Transience in Social Technologies

Real life is dynamic and transitory.

 

Day to day communication exists in it’s moment of context and (for the most part) that’s it. Luckily, everything you’ve ever said or done hasn’t been recorded and archived. It doesn’t need to be. [Edit: Unless you're the NSA, in which case you suck communications straight from the faucet to be filed away]

 

Conversely, social networks are mostly static and perpetual.

 

This means that our social tools and our social behaviours meet at an awkward divide. We don’t necessarily want to interact in an environment of forever.

 

Communication in real life can be flippant, idle, playful, not-for-archival, transitory, momentary, uncrafted and raw – it doesn’t have to be, but it does serve certain function to be at times. The truth can be best delivered by the spoken word. It’s why a phone-call is often a better way to discuss serious or emotionally heated matters than the perpetual, stilted, everlasting, re-assessable world of the text message. The text message can exist within it’s temporal context and outside it, it can contain subtext that only grows with it’s permanence.

 

There aren’t many social tools that acknowledge this divide. What results is warped behaviour.

 

 


The Guardian, UK. The future of social interaction.

 

It’s long been apparent that a person’s online persona (such as a facebook profile, tumblr page or twitter account) is a curated version of their own life and not an accurate reflection of that person – not a new concept, consider the useful social “masks” we all wear on a daily basis. The effect is, however, heavily amplified by the perceived (and actual) permanence of the “profile”. The existence of a social receipt of every interpersonal transaction you’ve made on a social network.

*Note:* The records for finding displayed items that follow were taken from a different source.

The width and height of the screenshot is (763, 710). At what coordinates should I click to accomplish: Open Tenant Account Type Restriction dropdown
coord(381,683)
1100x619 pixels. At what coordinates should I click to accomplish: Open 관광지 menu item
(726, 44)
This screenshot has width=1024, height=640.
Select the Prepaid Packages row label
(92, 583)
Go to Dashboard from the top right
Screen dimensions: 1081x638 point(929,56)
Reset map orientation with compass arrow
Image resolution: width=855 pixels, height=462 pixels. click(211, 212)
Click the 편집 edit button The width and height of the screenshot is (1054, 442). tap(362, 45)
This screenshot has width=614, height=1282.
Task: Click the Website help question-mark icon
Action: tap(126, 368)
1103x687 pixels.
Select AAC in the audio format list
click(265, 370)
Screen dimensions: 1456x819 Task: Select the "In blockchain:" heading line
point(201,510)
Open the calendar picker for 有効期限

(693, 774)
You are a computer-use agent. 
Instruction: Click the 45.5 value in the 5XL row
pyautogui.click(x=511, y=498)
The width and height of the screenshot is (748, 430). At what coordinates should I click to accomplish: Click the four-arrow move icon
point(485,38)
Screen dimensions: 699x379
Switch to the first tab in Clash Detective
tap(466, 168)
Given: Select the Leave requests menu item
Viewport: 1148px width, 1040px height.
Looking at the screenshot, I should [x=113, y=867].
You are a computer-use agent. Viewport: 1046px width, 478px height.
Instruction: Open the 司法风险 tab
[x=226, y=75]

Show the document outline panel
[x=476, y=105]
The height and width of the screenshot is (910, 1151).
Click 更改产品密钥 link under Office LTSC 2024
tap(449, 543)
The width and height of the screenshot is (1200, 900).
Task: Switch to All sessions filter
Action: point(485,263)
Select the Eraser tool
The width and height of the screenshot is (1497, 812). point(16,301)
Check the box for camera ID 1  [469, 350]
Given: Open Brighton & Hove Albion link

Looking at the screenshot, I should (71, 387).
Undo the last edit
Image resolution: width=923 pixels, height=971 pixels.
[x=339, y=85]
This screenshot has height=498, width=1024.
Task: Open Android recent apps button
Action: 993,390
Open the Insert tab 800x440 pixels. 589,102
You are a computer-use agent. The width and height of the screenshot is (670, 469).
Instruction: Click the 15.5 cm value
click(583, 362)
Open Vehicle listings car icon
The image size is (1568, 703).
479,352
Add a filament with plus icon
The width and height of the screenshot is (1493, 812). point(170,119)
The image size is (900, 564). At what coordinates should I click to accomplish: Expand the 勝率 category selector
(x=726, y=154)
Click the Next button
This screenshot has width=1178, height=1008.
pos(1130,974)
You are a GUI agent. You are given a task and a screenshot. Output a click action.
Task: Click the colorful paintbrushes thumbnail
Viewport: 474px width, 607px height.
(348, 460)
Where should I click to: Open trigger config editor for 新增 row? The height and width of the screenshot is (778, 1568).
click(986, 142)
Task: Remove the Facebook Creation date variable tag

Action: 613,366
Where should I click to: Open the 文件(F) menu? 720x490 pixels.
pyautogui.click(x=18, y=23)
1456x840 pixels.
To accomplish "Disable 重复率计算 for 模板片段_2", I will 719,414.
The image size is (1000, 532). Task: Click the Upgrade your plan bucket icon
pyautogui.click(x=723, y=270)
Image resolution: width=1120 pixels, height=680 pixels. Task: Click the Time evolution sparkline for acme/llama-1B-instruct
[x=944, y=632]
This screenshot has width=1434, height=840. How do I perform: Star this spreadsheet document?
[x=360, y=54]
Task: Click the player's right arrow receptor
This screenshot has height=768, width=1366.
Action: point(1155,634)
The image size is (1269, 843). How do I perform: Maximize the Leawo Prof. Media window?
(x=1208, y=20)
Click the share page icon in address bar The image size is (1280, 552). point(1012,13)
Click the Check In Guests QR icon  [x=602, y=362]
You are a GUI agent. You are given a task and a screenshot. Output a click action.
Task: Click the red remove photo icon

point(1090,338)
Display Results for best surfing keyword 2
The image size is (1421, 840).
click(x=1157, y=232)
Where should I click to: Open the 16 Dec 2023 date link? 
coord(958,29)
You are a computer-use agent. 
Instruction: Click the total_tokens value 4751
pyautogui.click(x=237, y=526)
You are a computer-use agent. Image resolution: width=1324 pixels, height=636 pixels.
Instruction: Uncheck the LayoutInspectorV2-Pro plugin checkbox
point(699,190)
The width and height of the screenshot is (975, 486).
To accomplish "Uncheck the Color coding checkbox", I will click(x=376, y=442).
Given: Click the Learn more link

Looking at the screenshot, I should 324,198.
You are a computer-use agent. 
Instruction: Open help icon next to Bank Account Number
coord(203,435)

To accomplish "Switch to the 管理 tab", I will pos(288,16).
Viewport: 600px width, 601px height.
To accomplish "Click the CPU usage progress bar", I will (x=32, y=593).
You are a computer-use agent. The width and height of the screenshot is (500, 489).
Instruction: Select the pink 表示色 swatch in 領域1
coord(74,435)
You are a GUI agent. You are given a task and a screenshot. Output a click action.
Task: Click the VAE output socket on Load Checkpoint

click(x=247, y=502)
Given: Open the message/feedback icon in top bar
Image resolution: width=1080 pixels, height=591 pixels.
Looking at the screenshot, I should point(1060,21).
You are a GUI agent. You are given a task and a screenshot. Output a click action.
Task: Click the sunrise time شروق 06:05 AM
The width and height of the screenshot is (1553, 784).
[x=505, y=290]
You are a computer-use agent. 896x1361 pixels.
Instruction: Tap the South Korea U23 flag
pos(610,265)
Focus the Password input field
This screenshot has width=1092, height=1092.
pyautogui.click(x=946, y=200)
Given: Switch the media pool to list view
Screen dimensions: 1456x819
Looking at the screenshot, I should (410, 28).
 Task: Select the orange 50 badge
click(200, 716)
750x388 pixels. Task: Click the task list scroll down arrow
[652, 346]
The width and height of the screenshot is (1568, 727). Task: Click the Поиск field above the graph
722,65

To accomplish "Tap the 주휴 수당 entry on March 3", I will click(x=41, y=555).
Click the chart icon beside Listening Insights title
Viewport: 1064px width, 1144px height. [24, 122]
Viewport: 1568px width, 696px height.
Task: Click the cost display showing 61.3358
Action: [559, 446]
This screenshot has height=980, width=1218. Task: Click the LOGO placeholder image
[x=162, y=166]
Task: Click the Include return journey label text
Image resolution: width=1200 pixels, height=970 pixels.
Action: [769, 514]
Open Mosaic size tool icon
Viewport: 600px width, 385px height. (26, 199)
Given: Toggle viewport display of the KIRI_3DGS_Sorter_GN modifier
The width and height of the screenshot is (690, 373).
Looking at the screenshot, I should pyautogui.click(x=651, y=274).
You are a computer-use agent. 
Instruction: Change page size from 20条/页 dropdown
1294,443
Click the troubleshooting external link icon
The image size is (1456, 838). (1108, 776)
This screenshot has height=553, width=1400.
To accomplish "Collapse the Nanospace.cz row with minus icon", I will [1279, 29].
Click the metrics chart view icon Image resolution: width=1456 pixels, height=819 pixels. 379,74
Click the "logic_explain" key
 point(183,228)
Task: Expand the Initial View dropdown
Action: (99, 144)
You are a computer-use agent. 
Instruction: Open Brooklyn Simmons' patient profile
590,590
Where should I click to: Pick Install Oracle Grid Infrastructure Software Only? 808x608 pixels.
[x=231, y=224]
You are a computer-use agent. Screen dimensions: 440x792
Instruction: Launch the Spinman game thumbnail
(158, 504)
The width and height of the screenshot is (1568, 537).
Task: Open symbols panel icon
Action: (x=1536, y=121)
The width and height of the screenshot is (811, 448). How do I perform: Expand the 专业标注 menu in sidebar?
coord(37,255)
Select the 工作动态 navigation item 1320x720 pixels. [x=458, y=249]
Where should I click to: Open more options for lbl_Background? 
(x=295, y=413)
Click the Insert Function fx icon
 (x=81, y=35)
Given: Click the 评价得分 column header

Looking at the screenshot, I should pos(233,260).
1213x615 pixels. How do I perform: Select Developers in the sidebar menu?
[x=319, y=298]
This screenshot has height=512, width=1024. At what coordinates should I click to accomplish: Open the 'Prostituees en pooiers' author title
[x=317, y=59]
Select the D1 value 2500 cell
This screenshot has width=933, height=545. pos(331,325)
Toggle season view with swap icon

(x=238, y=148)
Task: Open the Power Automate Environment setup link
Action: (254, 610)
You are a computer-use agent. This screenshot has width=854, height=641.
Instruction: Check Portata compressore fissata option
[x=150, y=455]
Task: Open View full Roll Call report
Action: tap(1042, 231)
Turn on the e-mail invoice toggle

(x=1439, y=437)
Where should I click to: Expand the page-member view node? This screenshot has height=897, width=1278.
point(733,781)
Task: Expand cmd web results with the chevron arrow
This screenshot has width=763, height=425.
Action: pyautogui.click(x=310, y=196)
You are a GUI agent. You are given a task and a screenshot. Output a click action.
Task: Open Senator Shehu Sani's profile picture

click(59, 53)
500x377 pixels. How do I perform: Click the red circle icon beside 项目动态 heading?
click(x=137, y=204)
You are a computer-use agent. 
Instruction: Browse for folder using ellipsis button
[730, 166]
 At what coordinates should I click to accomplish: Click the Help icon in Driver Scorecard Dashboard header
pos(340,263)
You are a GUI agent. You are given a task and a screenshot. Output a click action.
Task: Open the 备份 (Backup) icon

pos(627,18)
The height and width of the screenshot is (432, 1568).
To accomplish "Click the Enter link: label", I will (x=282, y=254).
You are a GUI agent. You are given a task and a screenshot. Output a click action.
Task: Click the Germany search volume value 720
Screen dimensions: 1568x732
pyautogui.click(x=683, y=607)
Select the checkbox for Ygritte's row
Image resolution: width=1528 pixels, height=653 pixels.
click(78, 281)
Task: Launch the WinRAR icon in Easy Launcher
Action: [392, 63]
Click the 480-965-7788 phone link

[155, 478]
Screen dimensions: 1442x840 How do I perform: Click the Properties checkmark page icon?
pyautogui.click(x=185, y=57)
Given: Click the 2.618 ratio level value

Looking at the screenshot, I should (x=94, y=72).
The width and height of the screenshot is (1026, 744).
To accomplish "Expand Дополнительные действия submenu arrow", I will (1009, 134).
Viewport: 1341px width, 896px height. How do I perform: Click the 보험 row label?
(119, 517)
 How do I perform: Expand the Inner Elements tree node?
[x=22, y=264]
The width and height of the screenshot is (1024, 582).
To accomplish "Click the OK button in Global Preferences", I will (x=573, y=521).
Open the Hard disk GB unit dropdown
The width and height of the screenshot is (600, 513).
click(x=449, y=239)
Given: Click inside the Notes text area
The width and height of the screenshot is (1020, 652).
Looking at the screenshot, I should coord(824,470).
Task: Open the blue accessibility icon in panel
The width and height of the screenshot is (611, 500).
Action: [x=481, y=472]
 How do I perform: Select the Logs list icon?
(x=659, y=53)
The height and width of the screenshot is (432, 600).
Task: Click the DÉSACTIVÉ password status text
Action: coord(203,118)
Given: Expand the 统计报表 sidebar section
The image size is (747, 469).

Eventually, we learned to brand ourselves, to periodically check and bask in our own image, to actively compare ourselves to each other in an easily cross-referenced, standardised format.

 

Ever noticed how human behaviour changes around the presence of a camera? That’s because a sense of permanence has just been introduced to a transitory environment. Interactions become crafted, more curated and less a reflection of the usual.

 

And though permanence is incredibly useful, it doesn’t describe the rightful state of all social interactions.

 

“The internet is forever.”

 

Well, let’s pretend it isn’t.

 

Data can be useless. Delete it. Let it fall into non-storage. The lack of transience devalues some communication by valuing it too much. Non-permanent information and communication serves a different function to permanent information.

 

A great example of the validity of non-permanent communication is Snapchat, a photo-sharing application that enforces transience. The app works as follows:

 

  1. You take a photo
  2. You specify the photo’s lifespan (in seconds)
  3. You send the photo to another user
  4. The photo is received, viewed and auto-deleted after the specified lifespan.

 

Snapchat takes the existing functionality of a social tool (picture messaging) and adds the element of enforced transience (auto-deletion). What we see is that Snapchat is used for much different forms of communication than the standard MMS functionality of modern phones. The non-permanent nature of the communication leads to more playful and perhaps baser interactions such as frivolity and flirting – these modes of communication are no less socially enriching than others. Snapchat is successful because it caters to our need to communicate digitally outside of a permanent environment.

 

Transient content, self-destructing media and perhaps degradable social connections are surely things to consider implementing in future social media environments. Ubiquitious or wearable computers and near-field communicators will hopefully bring about the data we will need to create honest social network technologies.